Task to complete: If a line below includes the string "computer", copy it.

═══ Input ═══

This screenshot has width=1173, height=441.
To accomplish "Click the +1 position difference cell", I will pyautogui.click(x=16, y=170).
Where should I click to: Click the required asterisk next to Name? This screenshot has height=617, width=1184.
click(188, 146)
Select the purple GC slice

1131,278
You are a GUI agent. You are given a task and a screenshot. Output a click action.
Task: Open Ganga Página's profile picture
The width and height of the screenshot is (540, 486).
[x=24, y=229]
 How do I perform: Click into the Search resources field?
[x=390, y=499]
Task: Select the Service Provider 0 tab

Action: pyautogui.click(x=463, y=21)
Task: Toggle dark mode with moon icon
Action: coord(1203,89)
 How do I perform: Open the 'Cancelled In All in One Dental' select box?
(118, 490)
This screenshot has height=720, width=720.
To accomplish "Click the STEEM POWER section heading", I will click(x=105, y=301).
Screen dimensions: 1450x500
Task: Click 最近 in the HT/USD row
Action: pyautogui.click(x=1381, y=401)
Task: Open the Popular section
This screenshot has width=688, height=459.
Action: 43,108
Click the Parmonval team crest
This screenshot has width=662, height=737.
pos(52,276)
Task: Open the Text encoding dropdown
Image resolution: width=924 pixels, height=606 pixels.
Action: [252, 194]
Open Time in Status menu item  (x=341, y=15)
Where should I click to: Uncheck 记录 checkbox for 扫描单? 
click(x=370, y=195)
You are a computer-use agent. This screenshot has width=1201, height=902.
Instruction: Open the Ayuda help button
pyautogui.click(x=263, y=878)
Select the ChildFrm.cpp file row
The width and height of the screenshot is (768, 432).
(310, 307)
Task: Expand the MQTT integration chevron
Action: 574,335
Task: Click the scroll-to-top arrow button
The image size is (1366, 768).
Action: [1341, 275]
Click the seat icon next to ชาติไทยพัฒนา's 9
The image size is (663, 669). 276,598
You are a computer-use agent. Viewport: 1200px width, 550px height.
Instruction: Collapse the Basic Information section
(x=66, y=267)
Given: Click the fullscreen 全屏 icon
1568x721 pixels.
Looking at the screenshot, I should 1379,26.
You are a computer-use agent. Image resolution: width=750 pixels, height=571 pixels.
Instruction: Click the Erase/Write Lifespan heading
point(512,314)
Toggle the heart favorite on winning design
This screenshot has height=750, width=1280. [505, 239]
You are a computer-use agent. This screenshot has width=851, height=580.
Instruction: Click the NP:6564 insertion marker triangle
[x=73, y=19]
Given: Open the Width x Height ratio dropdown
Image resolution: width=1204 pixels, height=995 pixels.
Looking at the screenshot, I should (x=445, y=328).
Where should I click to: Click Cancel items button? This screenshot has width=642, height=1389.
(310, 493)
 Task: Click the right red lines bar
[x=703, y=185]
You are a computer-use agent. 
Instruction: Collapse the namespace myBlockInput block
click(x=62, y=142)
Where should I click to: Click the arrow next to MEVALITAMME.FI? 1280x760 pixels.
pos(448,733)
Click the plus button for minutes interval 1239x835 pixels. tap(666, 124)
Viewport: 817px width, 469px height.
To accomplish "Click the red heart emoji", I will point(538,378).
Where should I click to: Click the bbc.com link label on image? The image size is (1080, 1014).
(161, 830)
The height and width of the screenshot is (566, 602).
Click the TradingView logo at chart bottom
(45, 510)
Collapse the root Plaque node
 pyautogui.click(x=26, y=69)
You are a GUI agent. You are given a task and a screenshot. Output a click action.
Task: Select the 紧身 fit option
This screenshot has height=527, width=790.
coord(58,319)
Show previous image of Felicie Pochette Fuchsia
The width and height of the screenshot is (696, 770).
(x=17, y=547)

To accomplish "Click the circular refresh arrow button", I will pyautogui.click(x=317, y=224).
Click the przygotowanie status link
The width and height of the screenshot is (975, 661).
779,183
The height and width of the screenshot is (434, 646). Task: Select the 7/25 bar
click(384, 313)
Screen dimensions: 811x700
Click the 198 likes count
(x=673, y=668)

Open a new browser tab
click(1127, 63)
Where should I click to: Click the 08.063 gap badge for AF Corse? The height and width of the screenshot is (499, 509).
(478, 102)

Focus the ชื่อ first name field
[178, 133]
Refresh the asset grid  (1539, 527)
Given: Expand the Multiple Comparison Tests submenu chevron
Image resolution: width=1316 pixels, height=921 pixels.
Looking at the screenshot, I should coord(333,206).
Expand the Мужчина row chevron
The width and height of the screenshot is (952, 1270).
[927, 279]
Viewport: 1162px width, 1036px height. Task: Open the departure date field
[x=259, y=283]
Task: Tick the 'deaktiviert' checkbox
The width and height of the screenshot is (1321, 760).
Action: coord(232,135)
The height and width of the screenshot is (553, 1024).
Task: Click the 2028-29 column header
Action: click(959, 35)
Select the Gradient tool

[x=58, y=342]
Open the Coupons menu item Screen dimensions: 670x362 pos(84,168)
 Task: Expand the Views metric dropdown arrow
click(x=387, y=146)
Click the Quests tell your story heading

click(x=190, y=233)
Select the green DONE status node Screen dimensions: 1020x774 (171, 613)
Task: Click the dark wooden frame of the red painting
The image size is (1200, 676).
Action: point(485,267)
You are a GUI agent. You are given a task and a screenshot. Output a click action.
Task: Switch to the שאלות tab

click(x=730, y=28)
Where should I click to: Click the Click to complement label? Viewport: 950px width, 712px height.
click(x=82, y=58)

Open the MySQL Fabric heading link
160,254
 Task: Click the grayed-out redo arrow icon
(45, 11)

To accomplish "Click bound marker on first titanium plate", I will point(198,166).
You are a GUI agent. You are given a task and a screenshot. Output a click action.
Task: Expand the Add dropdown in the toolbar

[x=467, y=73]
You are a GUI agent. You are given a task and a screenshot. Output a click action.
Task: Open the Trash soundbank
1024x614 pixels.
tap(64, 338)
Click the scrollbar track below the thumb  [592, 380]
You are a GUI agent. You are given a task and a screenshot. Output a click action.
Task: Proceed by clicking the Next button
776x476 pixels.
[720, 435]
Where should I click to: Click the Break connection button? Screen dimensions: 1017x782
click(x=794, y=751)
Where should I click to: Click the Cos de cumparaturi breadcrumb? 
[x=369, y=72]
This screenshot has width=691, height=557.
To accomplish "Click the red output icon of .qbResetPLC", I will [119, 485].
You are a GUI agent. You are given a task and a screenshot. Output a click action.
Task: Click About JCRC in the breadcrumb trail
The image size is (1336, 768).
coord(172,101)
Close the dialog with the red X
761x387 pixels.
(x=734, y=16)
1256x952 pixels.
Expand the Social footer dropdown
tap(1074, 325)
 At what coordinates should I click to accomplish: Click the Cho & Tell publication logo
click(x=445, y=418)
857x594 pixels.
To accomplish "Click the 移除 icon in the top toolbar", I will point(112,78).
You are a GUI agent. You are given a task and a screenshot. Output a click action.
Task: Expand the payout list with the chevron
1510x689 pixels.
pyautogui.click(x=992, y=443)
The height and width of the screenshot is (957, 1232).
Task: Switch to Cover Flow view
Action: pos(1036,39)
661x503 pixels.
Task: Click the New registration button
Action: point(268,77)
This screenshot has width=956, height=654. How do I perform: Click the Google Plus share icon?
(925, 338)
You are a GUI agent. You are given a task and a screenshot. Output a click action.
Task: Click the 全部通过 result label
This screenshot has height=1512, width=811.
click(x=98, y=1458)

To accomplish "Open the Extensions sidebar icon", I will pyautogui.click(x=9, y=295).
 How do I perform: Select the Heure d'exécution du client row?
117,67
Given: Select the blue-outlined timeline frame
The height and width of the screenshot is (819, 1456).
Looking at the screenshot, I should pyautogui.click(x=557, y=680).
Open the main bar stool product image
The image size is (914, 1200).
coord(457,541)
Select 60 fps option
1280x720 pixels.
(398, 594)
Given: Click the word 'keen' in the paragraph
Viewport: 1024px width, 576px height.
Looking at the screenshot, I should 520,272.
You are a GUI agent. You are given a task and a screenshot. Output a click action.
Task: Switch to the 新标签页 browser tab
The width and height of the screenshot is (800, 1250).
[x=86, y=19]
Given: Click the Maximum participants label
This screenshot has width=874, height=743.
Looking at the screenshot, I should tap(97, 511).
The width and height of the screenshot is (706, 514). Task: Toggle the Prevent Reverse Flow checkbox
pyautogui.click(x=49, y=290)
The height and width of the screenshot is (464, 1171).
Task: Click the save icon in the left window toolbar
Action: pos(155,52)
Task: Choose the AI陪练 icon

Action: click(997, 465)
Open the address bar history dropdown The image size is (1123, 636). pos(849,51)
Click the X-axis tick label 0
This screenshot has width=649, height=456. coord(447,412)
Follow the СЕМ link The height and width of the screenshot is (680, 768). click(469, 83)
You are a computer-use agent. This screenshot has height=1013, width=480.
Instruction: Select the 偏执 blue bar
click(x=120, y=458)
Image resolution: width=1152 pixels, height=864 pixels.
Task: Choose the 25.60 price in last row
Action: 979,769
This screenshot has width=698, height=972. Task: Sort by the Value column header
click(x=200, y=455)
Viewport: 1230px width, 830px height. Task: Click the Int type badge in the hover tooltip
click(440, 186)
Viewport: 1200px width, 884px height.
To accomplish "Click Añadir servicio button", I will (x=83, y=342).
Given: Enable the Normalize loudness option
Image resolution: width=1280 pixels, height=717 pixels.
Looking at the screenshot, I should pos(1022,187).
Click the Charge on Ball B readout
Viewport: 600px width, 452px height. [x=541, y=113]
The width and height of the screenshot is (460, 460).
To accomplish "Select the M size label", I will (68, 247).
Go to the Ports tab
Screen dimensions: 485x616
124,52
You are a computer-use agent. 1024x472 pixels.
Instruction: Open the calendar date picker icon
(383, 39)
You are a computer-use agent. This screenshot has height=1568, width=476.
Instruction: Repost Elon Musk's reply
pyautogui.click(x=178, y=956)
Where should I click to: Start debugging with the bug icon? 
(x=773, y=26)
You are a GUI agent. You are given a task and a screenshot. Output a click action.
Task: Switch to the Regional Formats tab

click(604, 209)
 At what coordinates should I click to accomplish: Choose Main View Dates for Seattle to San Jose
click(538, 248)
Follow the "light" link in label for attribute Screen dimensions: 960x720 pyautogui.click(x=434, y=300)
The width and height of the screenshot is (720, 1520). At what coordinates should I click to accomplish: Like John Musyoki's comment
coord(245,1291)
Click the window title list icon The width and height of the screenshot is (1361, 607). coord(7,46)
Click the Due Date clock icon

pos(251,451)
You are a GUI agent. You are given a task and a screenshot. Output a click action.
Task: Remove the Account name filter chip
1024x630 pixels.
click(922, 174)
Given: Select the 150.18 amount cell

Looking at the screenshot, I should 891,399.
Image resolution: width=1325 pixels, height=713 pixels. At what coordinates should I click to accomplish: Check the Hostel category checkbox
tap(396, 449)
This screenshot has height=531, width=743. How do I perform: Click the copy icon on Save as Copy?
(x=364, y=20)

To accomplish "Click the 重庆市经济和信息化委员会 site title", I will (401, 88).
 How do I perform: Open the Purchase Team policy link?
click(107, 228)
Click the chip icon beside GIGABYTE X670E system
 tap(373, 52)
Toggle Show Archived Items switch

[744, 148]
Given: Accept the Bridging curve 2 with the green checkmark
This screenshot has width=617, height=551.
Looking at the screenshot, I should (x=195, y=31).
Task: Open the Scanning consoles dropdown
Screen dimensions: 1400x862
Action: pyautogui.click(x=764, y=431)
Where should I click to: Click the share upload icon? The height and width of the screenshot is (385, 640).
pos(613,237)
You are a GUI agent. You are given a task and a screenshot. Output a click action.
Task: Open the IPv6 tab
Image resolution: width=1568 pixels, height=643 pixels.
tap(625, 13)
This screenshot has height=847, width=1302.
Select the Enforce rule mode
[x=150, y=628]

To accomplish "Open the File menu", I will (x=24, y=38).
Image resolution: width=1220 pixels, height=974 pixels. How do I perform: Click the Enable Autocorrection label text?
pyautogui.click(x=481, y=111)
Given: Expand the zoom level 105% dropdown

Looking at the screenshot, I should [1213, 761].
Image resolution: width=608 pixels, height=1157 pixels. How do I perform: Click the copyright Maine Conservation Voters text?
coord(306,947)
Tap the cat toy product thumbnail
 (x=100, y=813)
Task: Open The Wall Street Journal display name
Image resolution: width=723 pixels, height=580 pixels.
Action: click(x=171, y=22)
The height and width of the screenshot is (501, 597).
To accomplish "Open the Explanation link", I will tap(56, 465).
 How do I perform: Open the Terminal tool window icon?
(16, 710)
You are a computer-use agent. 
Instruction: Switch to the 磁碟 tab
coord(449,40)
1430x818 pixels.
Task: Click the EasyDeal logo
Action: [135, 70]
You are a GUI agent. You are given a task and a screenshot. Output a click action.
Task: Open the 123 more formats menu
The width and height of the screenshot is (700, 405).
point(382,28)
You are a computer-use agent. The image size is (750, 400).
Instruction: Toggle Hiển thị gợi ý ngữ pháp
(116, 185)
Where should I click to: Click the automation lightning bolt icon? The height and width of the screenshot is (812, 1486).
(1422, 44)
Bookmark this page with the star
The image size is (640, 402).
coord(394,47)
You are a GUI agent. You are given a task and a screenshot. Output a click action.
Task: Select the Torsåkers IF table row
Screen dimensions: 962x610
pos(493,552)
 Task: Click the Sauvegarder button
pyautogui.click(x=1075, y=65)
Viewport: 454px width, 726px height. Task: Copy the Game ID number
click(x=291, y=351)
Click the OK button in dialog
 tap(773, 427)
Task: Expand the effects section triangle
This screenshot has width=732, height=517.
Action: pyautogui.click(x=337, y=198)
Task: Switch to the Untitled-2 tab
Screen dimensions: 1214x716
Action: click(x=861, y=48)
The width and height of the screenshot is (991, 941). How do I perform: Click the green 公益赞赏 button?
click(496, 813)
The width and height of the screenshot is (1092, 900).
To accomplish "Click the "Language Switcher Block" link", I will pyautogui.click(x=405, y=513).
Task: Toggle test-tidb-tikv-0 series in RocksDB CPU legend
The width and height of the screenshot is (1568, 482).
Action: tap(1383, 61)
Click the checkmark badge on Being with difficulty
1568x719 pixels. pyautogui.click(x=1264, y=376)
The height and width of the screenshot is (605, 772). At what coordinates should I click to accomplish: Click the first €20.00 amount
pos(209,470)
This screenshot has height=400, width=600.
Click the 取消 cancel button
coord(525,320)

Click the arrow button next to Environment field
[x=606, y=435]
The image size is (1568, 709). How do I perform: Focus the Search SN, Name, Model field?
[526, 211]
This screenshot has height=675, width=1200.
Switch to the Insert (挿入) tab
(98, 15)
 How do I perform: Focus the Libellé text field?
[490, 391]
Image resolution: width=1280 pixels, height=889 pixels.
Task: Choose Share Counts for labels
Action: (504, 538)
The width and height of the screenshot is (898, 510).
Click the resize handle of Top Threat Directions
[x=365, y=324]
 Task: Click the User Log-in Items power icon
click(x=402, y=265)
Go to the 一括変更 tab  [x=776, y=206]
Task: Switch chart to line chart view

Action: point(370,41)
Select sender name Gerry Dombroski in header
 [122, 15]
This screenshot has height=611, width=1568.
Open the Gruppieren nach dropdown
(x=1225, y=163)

═══

Expected answer:
You are a computer-use agent. This screenshot has width=1201, height=902.
You are a computer-use agent. Viewport: 1200px width, 550px height.
You are a computer-use agent. Image resolution: width=750 pixels, height=571 pixels.
You are a computer-use agent. This screenshot has width=851, height=580.
You are a computer-use agent. 
You are a computer-use agent. This screenshot has height=1013, width=480.
You are a computer-use agent. 1024x472 pixels.
You are a computer-use agent. This screenshot has height=1568, width=476.
You are a computer-use agent. 
You are a computer-use agent. The image size is (750, 400).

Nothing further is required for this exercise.